Even if the class is not an ideal fit for her schedule, she said investing time in developing creative thinking is beneficial in the long run.
Ron Pitcock, J. Vaughn & Evelyne H. Wilson Honors Fellow, said cross-disciplinary learning also makes students “more compelling.” He said a recent nursing graduate was asked questions relating not only to her nursing experience but also to her class about philanthropy in a recent job interview.
In Pitcock's “Nature of Giving” course, students study the history and process of philanthropy and have the opportunity to strategically distribute actual funds to various charitable organizations.
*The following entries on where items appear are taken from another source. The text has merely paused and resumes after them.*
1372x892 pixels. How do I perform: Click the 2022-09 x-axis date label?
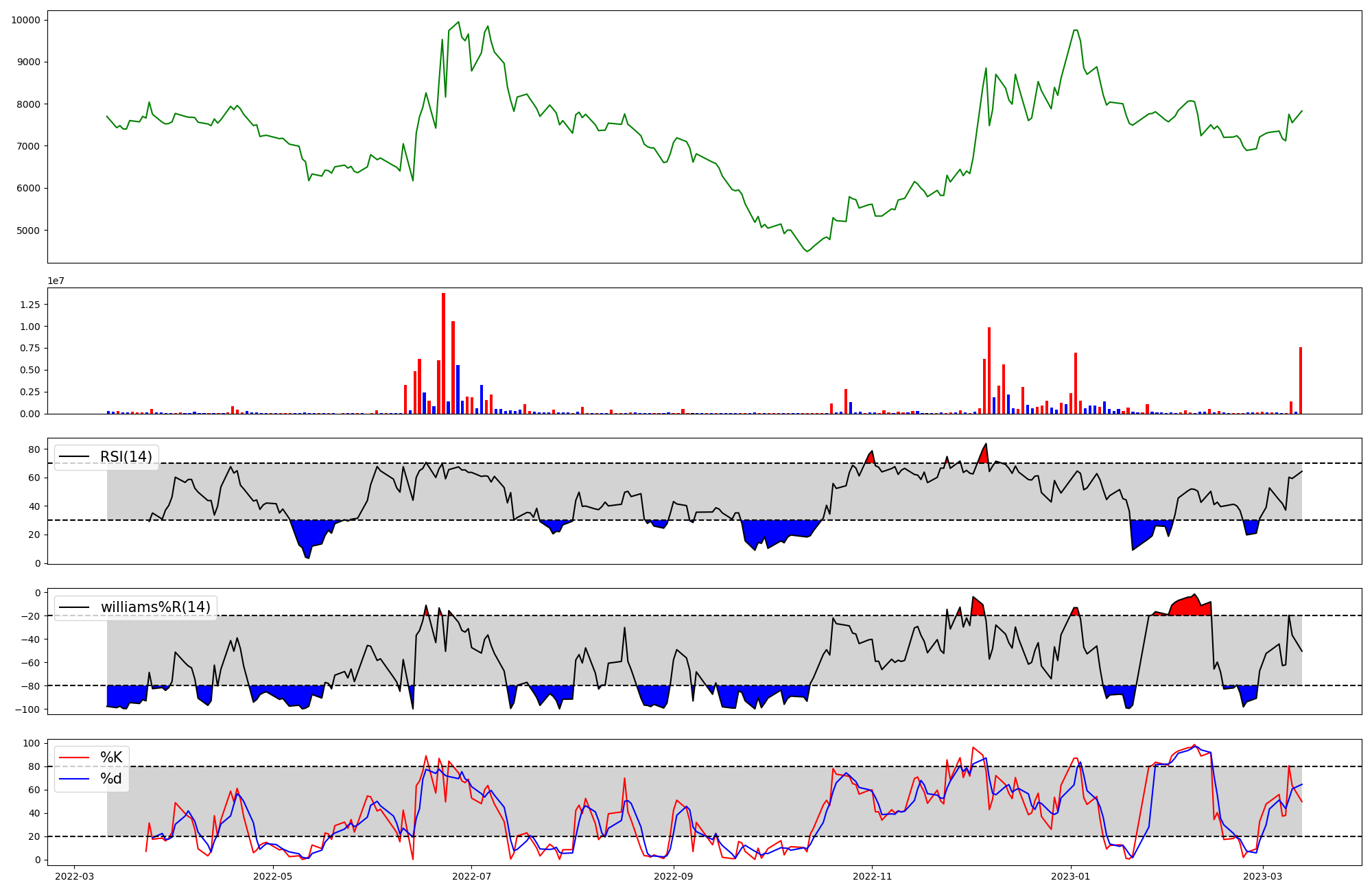click(x=673, y=876)
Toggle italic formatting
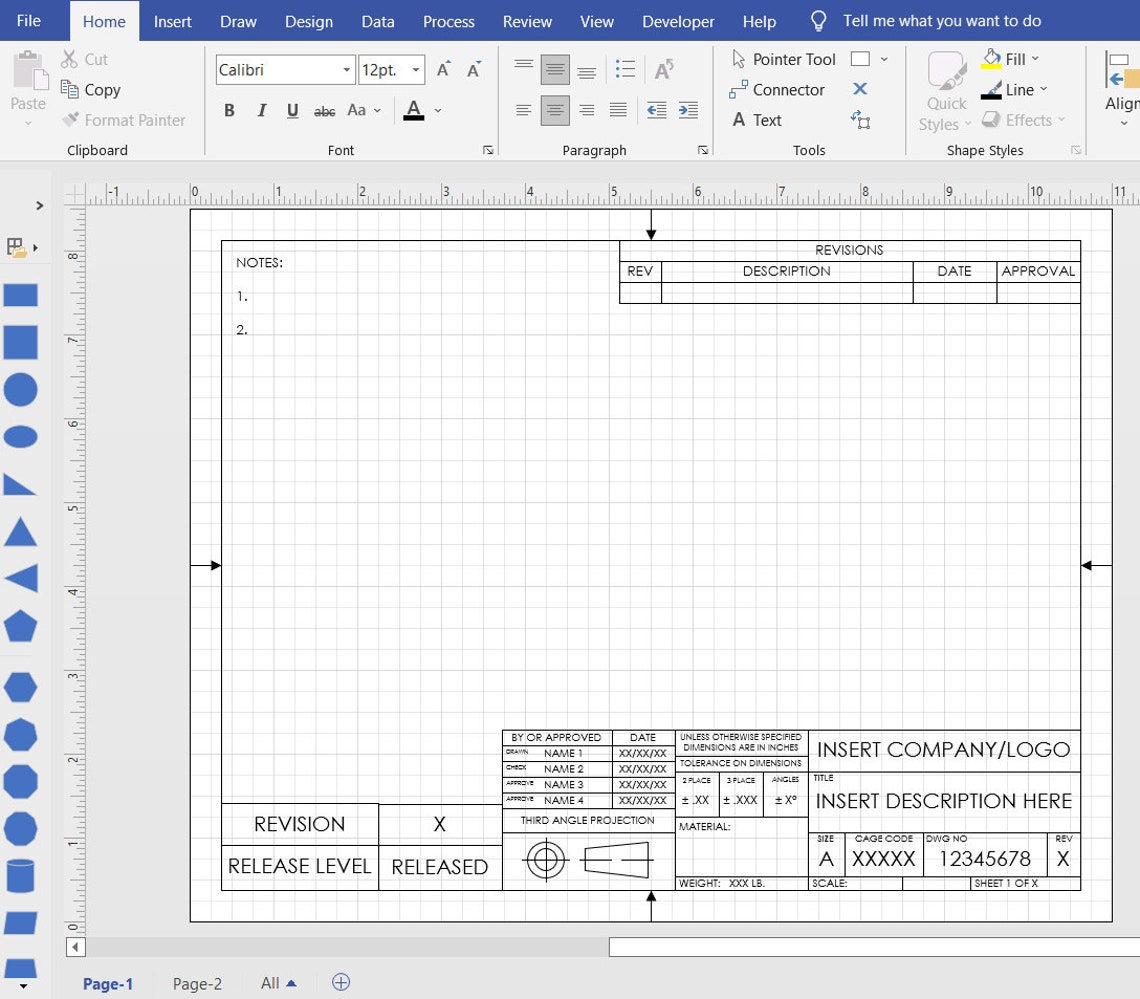1140x999 pixels. click(x=261, y=110)
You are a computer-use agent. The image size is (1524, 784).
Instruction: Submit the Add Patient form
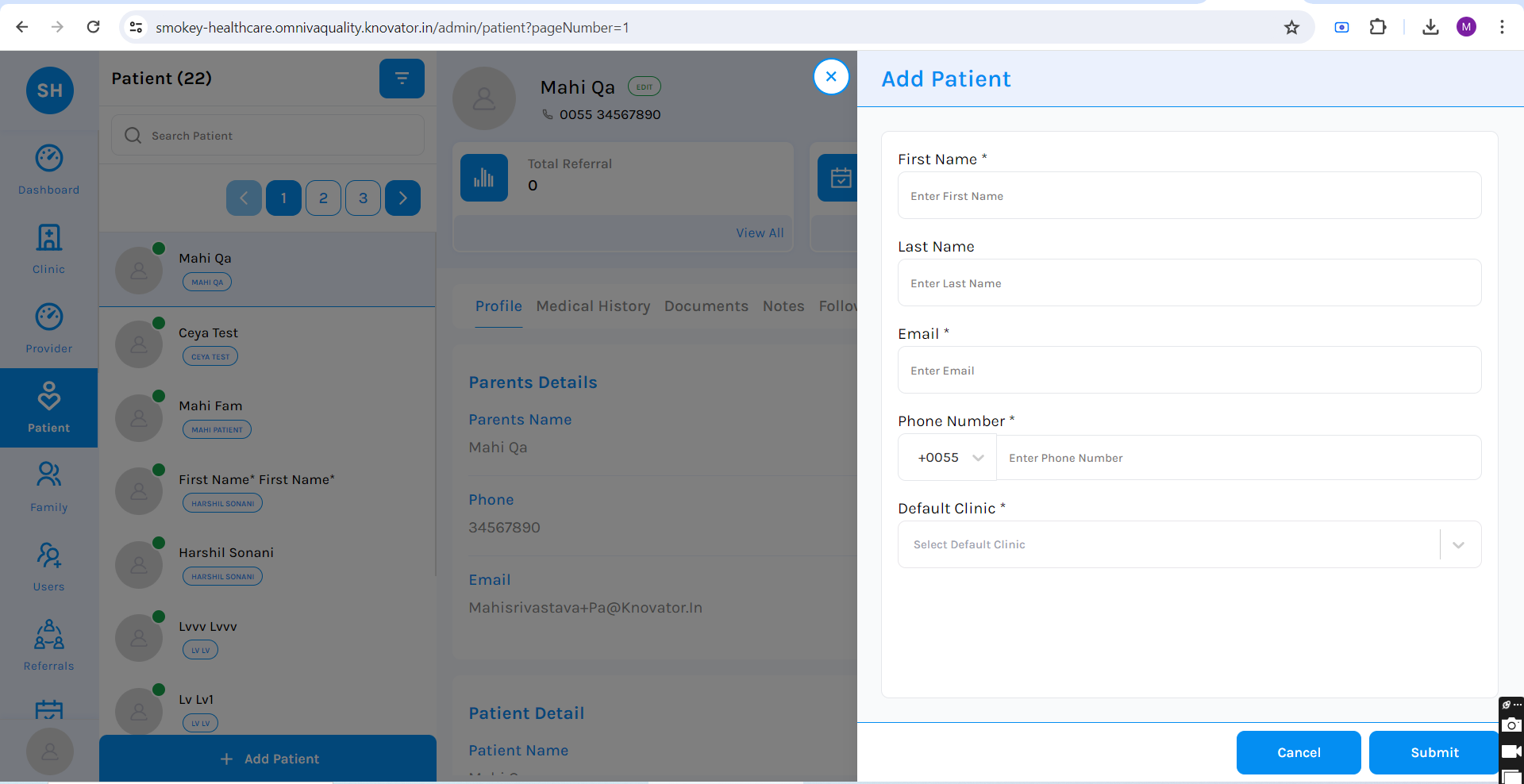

This class, as well as other upper-division colloquia in the John V. Roach Honors College, creates a discussion-based classroom that engages diverse fields such as history, anthropology, sociology, literature and psychology, he said.
While these Honors College courses act as a model for interdisciplinary academics, Pitcock said students could propel this “seismic yet meaningful change” into other departments.
“The more students demand interdisciplinary learning – the more they come to classrooms expecting it – the more we’ll see it on the faculty side,” he said. “TCU is positioned in a way that we can have interdisciplinary learning, while large research universities might not.”
The shift is already underway on campus. It may take some restructuring of the course catalog and reconfiguring of traditional teaching styles, but, as Donovan said, “the world is changing, and we have to change with it.”
So in a few years, it may not be so uncommon to see sketchpads in a business building.